(Saved data entries)

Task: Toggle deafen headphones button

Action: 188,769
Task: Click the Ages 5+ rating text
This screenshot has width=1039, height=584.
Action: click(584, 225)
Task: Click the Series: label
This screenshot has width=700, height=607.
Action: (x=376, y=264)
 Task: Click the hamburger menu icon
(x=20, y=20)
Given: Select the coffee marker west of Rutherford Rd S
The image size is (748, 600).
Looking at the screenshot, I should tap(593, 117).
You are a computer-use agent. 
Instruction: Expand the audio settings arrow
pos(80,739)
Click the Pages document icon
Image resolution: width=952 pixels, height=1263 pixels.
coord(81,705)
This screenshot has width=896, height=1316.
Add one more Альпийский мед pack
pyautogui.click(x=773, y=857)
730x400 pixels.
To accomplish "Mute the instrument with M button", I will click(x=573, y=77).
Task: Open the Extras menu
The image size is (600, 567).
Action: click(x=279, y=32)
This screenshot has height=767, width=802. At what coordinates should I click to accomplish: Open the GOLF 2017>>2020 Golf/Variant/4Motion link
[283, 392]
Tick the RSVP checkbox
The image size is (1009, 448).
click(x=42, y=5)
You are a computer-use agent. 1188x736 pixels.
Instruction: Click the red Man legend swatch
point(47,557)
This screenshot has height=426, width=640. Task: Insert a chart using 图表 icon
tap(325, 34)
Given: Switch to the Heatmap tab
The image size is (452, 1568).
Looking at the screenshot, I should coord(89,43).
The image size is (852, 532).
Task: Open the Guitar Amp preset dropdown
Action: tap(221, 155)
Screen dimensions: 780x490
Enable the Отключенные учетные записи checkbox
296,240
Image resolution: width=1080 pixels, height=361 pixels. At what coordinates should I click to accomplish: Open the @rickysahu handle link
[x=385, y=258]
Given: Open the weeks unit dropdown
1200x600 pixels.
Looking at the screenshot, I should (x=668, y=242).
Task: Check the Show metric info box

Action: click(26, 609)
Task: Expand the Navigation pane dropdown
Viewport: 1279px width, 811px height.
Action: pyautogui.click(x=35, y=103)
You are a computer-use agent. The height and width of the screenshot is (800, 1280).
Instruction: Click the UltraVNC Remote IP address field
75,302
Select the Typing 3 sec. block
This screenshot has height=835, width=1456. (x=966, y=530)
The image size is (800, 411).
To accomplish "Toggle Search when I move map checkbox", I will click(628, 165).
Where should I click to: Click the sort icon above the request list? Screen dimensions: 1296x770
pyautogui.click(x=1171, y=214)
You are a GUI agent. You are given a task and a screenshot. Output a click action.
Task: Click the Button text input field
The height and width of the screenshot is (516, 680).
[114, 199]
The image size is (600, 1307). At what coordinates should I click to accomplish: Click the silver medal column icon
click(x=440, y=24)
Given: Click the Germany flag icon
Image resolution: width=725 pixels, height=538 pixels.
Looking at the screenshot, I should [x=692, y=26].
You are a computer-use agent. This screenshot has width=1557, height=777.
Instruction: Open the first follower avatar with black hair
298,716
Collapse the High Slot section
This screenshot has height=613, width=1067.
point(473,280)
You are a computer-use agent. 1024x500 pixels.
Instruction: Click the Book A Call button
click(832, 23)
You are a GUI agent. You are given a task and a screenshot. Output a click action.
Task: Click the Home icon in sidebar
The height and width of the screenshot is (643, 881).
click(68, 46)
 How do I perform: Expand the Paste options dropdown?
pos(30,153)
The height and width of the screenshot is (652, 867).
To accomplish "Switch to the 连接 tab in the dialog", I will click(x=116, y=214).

* [What to do]
Search the entries for the word "computer" and gather every line where it appears.

* [Answer to this task]
You are a computer-use agent. 
You are a computer-use agent. 1188x736 pixels.
You are a computer-use agent. The height and width of the screenshot is (800, 1280).
You are a computer-use agent. This screenshot has width=1557, height=777.
You are a computer-use agent. 1024x500 pixels.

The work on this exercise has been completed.